Выбрать главу
* * *

Ньютон родился в самый год кончины Галилея, достойный наместник вакантного места! Не родится ли и у нас тот, который в мире литературном заместит Галилея нашей словесности и истории?

* * *

В Journal des Debats 25 июня есть манифест государя о смертной казни в княжестве Финляндском. В переводе он очень не ясен. – Сыскать его в подлиннике.

Существо его в том, что смертная казнь, видимо, расточаемая уголовным уложением Финляндским, будет в случаях, не касающихся до преступлений государственных, оскорблений величества, применяема в ссылку в Сибирь на каторжные работы, но редакция очень многоречива и запутана.

Во французском переводе сказано: «un criminel du genre masculin». Что это за грамматический преступник? Опечатка ли это, вместо du sexe masculin, или просто глупость? Вообще у нас все официальные бумаги и акты худо переводятся, зато, правда, почти все и худо пишутся. Ссылка в Сибирь не нарушает ли прав финляндцев? В польской конституции именно отъемлется навсегда кара высылки, de l'exportation, и верно тут подразумевалась Сибирь. Если ссылка в Сибирь не нарушение политических прав Финляндского княжества, то к чему и манифест? И без него знают, что государь имеет право помилования и облегчения, если, впрочем, вечная каторга в Сибири похожа на облегчение? Может быть, это предисловие к последствиям Верховного суда и роль повещения, что государь не почитает себя вправе миловать тех, которых преступление «настолько серьезно, что могло бы нарушить спокойствие и безопасность государства, компрометировать общественный порядок, прочность трона и наносило бы оскорбление его величеству».

19 июля

Не знаю, справедлива ли догадка моя, изъявленная выше, по крайней мере 13-е число жестоко оправдало мое предчувствие! Для меня этот день ужаснее 14-го.

По совести нахожу, что казни и наказания несоразмерны преступлениям, из которых большая часть состояла только в одном умысле. Вижу в некоторых из приговоренных помышление о возможном цареубийстве, но истинно не вижу ни в одном твердого убеждения и решимости на совершение оного.

Одна совесть, одно всезрящее Провидение может наказывать за преступные мысли, но человеческому правосудию не должны быть доступны тайны сердца, хотя даже и оглашенные. Правительство должно обеспечить государственную безопасность от исполнения подобных покушений, но права его не идут далее.

Я защищаю жизнь против убийцы, уже поднявшего на меня нож, и защищаю ее, отъемля жизнь у противника, но если по одному сознанию намерений его спешу обеспечить свою жизнь от опасности еще только возможной, лишением жизни его самого, то выходит, что уже убийца настоящий не он, а я.
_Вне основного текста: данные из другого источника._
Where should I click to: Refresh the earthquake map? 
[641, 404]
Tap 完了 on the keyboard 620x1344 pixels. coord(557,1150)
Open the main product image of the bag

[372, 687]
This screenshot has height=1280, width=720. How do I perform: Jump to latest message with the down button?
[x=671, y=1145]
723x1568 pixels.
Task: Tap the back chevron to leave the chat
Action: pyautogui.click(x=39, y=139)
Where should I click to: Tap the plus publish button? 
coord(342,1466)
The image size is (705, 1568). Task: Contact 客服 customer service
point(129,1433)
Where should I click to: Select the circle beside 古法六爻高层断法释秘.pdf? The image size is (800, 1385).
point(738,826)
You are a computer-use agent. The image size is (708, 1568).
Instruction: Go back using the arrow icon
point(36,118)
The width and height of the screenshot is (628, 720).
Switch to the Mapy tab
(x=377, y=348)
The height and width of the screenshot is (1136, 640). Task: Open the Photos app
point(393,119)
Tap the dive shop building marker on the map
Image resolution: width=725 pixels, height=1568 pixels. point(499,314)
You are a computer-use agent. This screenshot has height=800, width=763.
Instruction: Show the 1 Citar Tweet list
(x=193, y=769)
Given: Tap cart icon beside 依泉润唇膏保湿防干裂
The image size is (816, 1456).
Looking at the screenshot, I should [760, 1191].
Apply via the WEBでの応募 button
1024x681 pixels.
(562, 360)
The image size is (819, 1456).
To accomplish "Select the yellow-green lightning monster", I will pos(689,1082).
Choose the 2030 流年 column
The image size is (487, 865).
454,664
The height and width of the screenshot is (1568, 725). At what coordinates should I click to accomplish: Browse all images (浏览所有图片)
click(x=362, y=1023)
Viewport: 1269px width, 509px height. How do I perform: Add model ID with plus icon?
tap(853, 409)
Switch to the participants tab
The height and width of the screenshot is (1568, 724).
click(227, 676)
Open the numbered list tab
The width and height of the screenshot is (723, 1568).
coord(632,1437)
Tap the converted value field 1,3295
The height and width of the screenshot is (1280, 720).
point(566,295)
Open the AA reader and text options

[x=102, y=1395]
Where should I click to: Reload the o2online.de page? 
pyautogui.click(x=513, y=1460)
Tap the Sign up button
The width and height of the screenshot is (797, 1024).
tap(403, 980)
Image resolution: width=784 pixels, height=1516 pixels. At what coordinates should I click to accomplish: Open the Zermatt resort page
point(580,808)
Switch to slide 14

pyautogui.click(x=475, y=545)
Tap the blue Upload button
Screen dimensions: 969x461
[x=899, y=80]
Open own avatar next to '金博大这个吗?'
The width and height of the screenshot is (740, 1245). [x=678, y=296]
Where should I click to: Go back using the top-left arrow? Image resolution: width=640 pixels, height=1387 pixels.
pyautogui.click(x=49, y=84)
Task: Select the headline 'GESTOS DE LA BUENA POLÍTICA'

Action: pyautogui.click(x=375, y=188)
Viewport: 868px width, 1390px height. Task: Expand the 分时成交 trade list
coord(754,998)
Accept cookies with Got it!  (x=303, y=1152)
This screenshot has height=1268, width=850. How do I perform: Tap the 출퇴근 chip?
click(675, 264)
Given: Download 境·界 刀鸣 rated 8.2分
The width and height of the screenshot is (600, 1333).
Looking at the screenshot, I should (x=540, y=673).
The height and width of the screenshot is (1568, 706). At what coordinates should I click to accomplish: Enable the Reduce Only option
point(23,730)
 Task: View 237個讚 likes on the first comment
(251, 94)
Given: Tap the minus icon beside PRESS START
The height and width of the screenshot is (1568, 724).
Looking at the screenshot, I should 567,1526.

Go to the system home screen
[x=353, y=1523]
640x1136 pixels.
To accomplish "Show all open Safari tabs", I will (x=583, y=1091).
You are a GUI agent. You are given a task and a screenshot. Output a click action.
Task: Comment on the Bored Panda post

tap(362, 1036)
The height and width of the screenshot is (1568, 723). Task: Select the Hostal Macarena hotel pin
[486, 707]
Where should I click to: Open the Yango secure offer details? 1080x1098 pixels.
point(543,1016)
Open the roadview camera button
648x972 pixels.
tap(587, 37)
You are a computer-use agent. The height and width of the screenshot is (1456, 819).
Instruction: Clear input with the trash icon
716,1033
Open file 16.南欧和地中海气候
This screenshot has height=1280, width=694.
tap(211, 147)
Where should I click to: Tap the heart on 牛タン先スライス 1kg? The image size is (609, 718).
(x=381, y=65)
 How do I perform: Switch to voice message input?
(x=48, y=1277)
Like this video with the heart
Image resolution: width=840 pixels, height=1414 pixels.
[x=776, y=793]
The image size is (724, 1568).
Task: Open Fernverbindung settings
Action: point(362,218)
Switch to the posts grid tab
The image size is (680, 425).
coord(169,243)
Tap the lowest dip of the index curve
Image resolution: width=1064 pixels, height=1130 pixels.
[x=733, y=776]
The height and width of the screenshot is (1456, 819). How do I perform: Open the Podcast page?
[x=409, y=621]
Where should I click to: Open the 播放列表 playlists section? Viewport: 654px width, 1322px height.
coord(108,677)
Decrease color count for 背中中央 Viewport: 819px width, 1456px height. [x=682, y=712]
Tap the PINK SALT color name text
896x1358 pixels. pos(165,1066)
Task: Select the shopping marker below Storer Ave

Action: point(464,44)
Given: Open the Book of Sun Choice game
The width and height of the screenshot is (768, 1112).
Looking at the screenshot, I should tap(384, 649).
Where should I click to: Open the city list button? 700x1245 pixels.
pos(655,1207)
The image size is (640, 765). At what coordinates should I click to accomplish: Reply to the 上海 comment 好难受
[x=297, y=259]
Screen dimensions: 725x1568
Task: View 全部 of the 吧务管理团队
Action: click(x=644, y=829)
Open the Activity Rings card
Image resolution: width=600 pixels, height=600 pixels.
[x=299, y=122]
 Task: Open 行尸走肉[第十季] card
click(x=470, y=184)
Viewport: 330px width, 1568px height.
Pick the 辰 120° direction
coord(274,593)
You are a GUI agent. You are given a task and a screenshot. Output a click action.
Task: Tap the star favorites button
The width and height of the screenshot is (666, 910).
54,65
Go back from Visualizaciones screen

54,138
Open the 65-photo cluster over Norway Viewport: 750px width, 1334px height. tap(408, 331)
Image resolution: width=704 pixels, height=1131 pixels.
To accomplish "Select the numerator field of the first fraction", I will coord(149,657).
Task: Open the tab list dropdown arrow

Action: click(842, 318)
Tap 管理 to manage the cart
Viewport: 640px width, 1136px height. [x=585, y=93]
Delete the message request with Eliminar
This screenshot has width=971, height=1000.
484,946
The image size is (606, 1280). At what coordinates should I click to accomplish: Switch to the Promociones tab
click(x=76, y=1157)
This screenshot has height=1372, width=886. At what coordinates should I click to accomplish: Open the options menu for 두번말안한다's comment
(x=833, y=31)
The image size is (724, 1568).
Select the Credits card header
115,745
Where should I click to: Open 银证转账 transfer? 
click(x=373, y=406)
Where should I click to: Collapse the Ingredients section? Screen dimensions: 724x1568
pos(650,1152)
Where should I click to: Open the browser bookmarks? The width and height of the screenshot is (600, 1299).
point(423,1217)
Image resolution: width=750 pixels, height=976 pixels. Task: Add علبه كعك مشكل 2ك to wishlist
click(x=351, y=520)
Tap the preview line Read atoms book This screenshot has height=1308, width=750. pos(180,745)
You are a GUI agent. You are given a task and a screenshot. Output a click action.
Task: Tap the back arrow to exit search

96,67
Личная безопасность, – государственная безопасность, слова многозначительные, и потому не нужно придавать им смысл еще обширнейший и безграничный, а не то безопасность одного члена или целого общества будет опасностью каждого и всех.

Правительство имело право и обязанность очистить, по крайней мере на время, общество от врагов его настоящего устройства, и обширная Сибирь предлагала ему свои безопасные заточения. Других нужно было выслать за границу, и Европа, и Америка не устрашились бы наводнения наших революционистов. Не подобными им людьми совершается революция, не только в чужбине, но и дома.

Пример казней, как необходимый страх для обуздания последователей, есть старый припев, ничего не доказывающий. Когда кровавые фазы Французской революции, видевшей поочередную гибель и жертв, и притеснителей, и мучеников, и мучителей, не служат достаточными возвещениями об угрожающих последствиях, то какую пользу принесет лишняя виселица? Когда страх казни не удерживает руки преступника закоренелого, не пугает алчного и низкого корыстолюбия, то испугает ли он страсть, ослепленную бедственными заблуждениями, вдыхающую в душу необыкновенный пламень и силу, чуждые душе мрачного разбойника, посягающего на вашу жизнь из-за ста рублей.

Плаха грозит и ему так же, как государственному преступнику, но ему она является во всем ужасе позора, а последнему – в полном блеске апофеоза мученичества. Когда страх не действителен на порок, всегда малодушный в существе своем, то подействует ли он на фанатизм, который в самом начале своем есть уже исступление, или выступление из границ обыкновенного.

Одни безумцы могут затеять революцию на свое иждивение и для своих барышей. Рассудок, опыт должны им сказать, что первые затейщики бывают первыми жертвами, но они безумцы, в них нет слуха для внимания голосу рассудка и опыта! Следовательно, и казнь их будет бесплодной для других последователей, равно безумных. А для того, который замышляет революцию в твердом и добросовестном убеждении, что он делает должное, личный успех затмевается в ложном или истинном свете того, что он почитает истиной!